C’est très simple. Si tu invites Jaziri, tu invites un rabbin
tricoté serré et un prêtre « normal ». Mais inviter cette
bibitte ambulante qui, et prenez ma parole pour du cash, nous fait faire l’autruche, à moi et à tous mes amis musulmans, dès qu’on la voit apparaître à la télé avec un juif non-pratiquant et un prêtre connu pour ses positions trop ouvertes par rapport à l’église catholique, vous m’excuserez, mais ça pue. Ça pue, puis
pas à peu près. Je connais une horde de musulmans qui se serait assise à cette table, mon cher Luck, qui n’aurait rien trouvé à dire contre les homosexuels, qui aurait non seulement accepté la présence du vin sur la table, mais en aurait allégrement dégusté. Je ne dis pas que c’est ça qu’il faut faire. Je ne suis pas là pour donner mon opinion. Je dis seulement que ton échantillon est loin d’être représentatif, mon cher Luck. Ton émission était biaisée. Il y eut verdict avant le jugement. Et ça me désole de la part du gentil citoyen que tu veux être/paraître.
J’ai beaucoup d’autres exemples comme ça. On invite des intellectuels juifs, chrétiens, athées, agnostiques à débattre avec un rugbyman, judoka, chanteur de Raï, etc. musulman. Toutes les fois que j’ai assisté à ces débats, j’ai eu envie de casser la télé, crier sur mon balcon, assassiner quelqu’un, ou plus précisément l’animateur ou le producteur de l’émission en question.
Je suis violent ? Je sais…je suis musulman. Donc, homophobe, macho, borné, batteur de femmes, terroriste, ignorant et accessoirement violent. Car il faut de la violence pour avoir toutes ces qualités.

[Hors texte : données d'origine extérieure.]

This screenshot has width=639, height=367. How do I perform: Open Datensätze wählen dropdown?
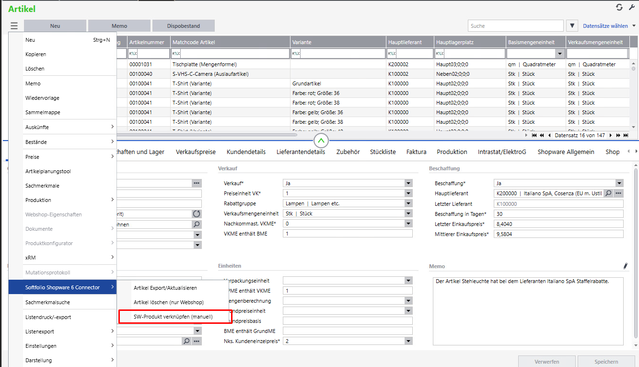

Que la manipulation des médias continue. Que le cirque continue. Mais ne soyons pas surpris du supposé choc culturel qu’on vit chaque jour. Il est bâti à grands coups de mauvaise information, de mauvaises émissions, de faux sondages et j’en passe.
D’ailleurs, je croyais que tu étais farouchement contre les accommodements raisonnables des immigrants, Luck. Alors, pourquoi avoir accommodé Jaziri au détriment de la majorité ? Ça me rappelle une
histoire de cabane à sucre en Montérégie …
La réponse est simple : il fallait bien la faire, ton émission. Il fallait bien démontrer sournoisement la connerie (énorme, j’en conviens) du con. Il fallait bien que tu nous chantes ta p’tite chanson à la noix de coco, à la fin, et qu’on te regarde, béats et hébétés en nous disant : Quel homme, ce Luck. Ouvert d’esprit. Souverainiste. Acteur. Chanteur. Humaniste. Quel homme, vraiment !
À trop vouloir démontrer la connerie d’un con fini, on finit par l’être.